Heritage and Landscape Program research and monitoring
The Heritage and Landscape Program conducts research into past and present human impacts on landscapes and forests, and the present effects on the community.
Bruce Chetwynd, the FPA’s Senior Landscape Planner, is involved in research of community values and perceptions to identify the character and significance of the visual landscape to help guide appropriate planning and management. The recent expansion of plantation forestry into traditional pastoral and agricultural properties has changed the landscapes to which residents and visitors have become accustomed. To understand these impacts, understand the community view and to establish design principles to ensure this type of forestry is integrated into the landscape is of major research interest.
Cultural landscapes are those places that represent the work of nature and man. These include: landscapes designed and created intentionally by man; organically evolved relict landscapes or a continuing landscape; or those landscapes which may be valued because of the religious, artistic or cultural associations of the natural element.

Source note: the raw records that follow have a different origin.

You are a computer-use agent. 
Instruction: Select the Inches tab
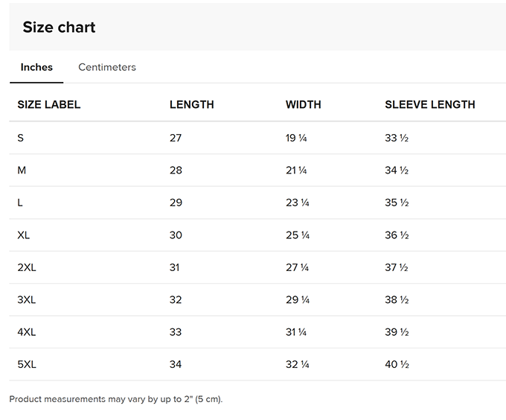point(36,67)
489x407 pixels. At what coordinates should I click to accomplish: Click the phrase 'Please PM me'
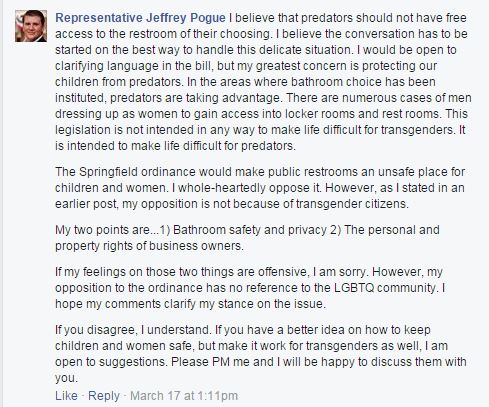tap(204, 362)
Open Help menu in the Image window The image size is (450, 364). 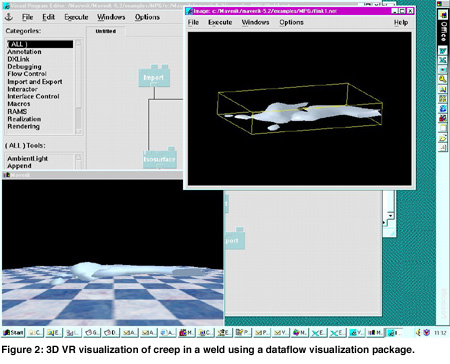tap(401, 22)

The FPA is in a unique position to integrate the management of forest operations to assess both the visual and the cultural aspects of landscapes.
Denise Gaughwin, the FPA’s Cultural Heritage Manager, in collaboration with Dianne Snowden from the University of Tasmania, is continuing the analysis of the Irish patriot, Thomas Francis Meagher, hut at Lake Sorell.
Research continues on the Aboriginal land use patterns exposed through forestry based surveys.